Tuesday 1 February 2011


I work with a lot of people.

Or more accurately, as I'm oft times reminded, I meet with a lot of people and they do a lot of work.

One area of work is prescribing. I'm a doctor, doctors have expertise in this area. Psychiatric drugs are contentious, I'm a psychiatrist so can inform on reasoned, evidence based rational prescribing practice. This means I'm often asked to attend Local Authority or PCT or APC meetings to talk through how medication should/shouldn't be used.

This has contributed to significant improvements.

Patients can access any class of drug without constraints placed upon prescribers, rather than being totally protocol driven our patients can access drugs at any stage of illness (so we can freely prescribe outwith NICE guidance), our use of contentious drugs (such as antipsychotics in dementia) is audited and is seen to be good, use of medication in care homes has dropped markedly with rich mental health staff input instead, Local Authority has funded use of support workers/day care to reduce carer stress (and reduce medication through staff input as a viable alternative), GPs 'phone me up for advice or drop a short letter with all the details as well as making formal referrals for input.

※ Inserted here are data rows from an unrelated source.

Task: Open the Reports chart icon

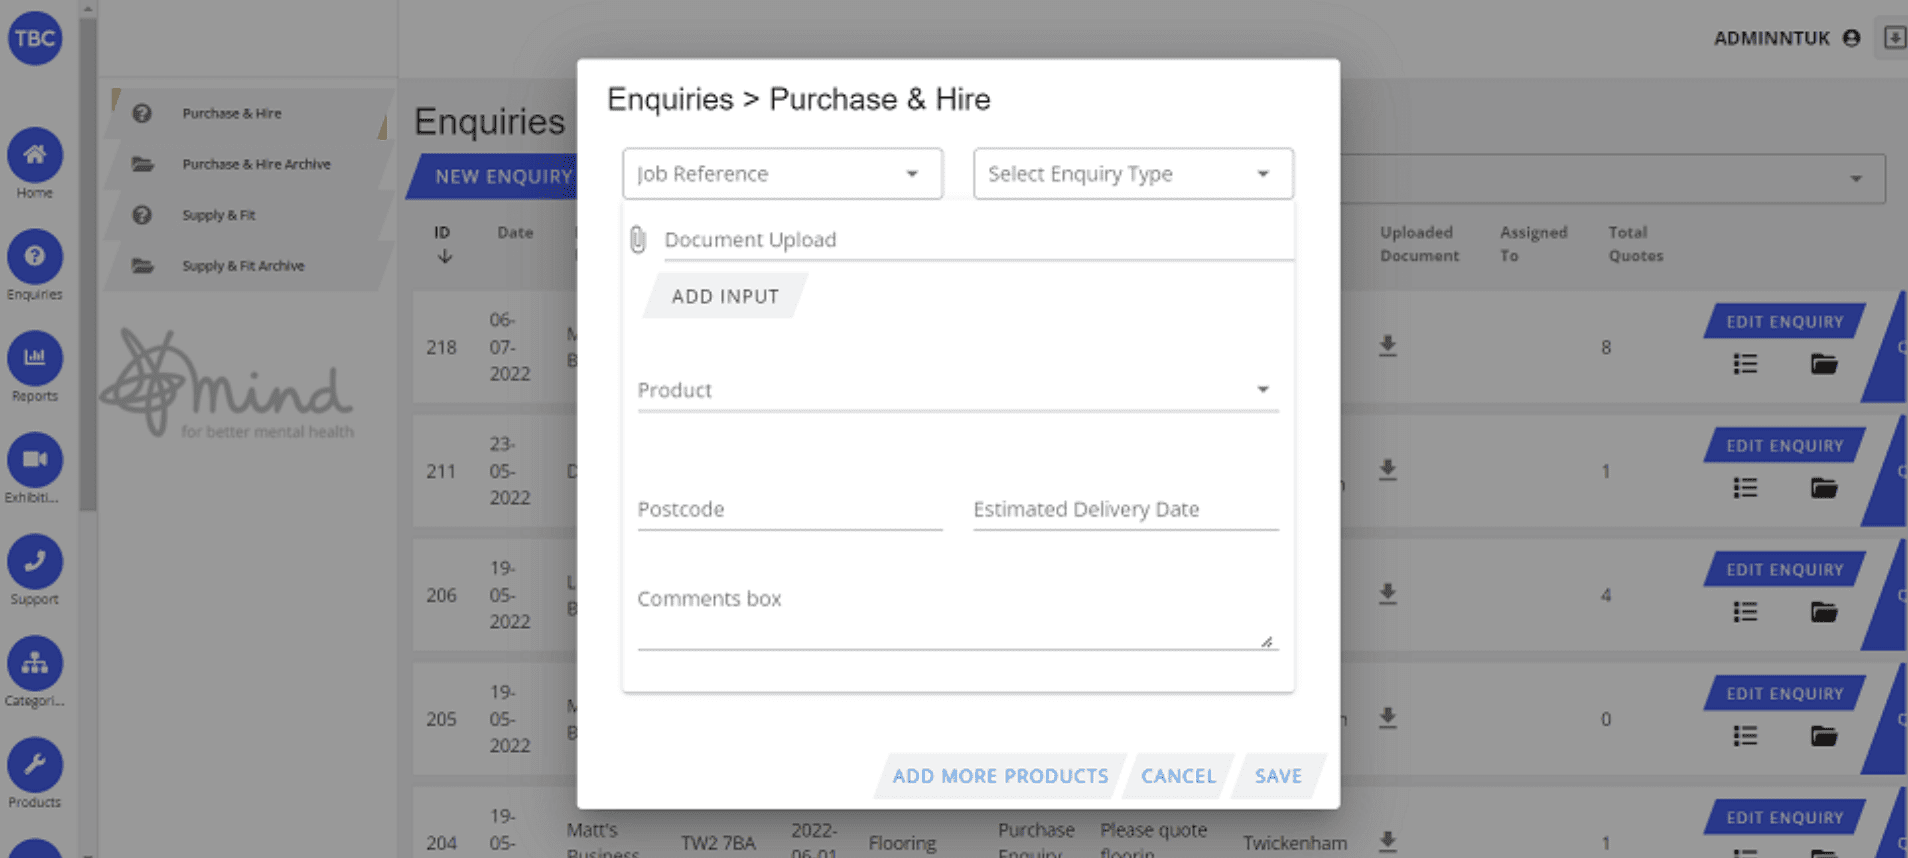Action: point(35,358)
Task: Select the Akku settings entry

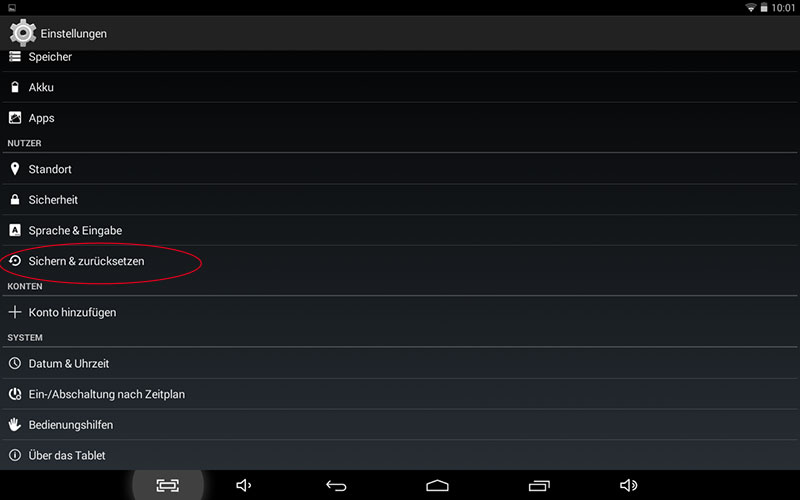Action: [x=400, y=87]
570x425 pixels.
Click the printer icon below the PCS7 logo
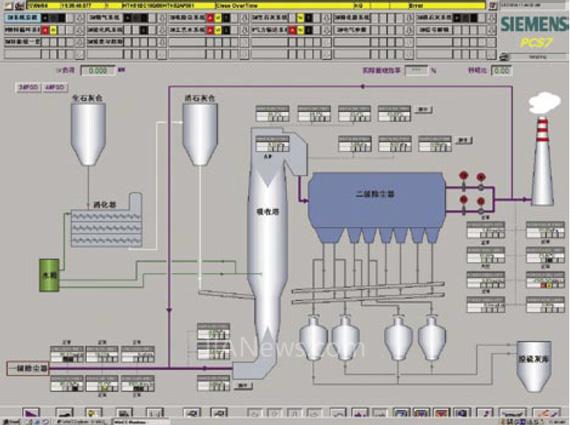[x=505, y=57]
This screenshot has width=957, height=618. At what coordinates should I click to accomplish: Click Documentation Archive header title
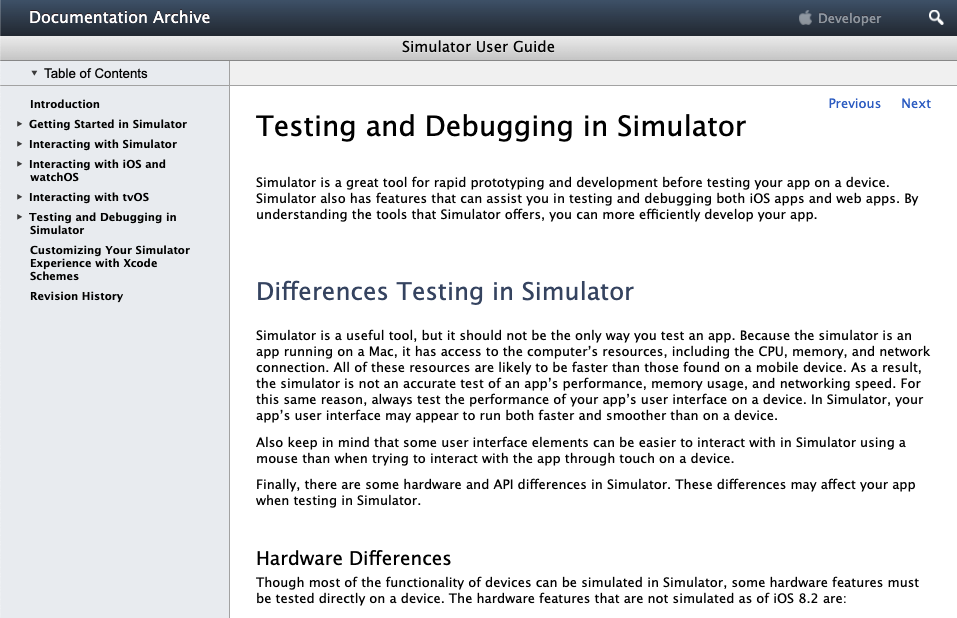tap(119, 17)
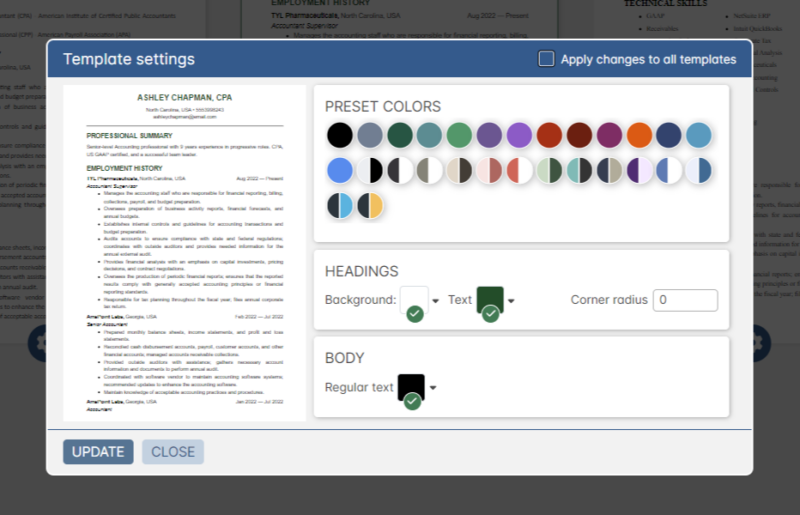Select the slate gray preset color
Viewport: 800px width, 515px height.
tap(370, 135)
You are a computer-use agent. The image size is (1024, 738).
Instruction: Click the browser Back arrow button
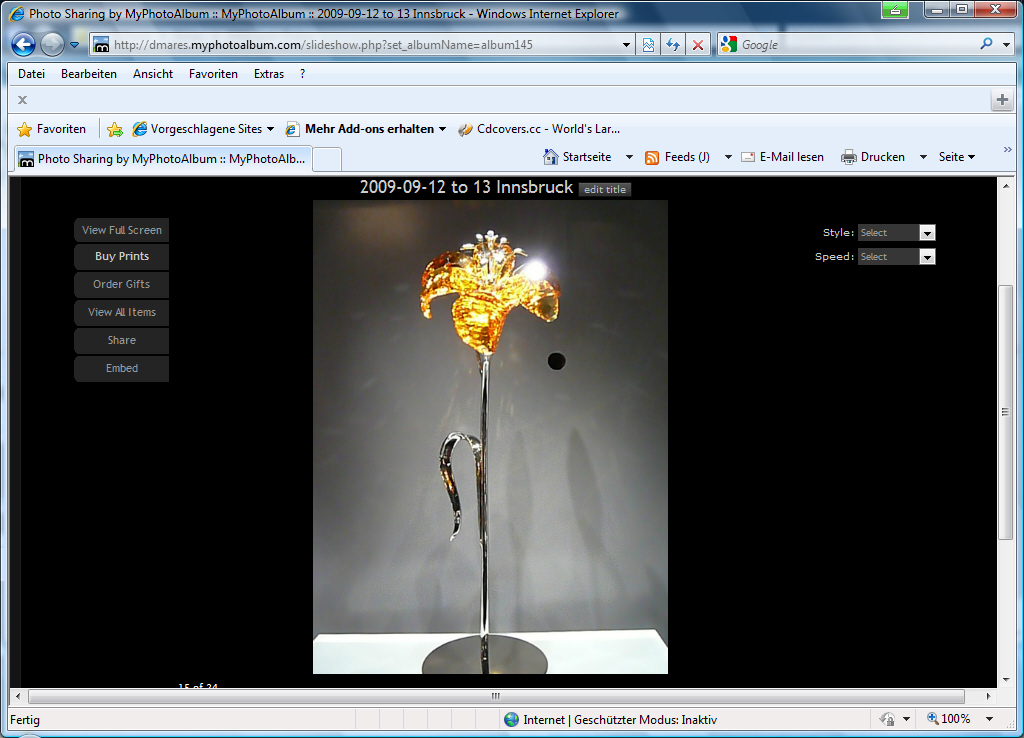click(24, 45)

Over the last few years things have got a lot better in my corner, with much better medicines management.

A recent PCT meeting I was invited to caused concern. The folk advancing all the work to progress sensible care were no longer in post, within either the Local Authority or the PCT. With the writing on the wall for PCTs, everyone's leaving, sharpish. With Local Authority not able to cut front line Assessment Officers/Social Workers unless they're not needed (and they are!) it's managers/decision makers who're being lost.

But in this state of flux, work that's been gently but purposefully progressing for the last few years now comes to a hiatus.

In this brave new world of austerity and GP consortia, will it all get better, once again?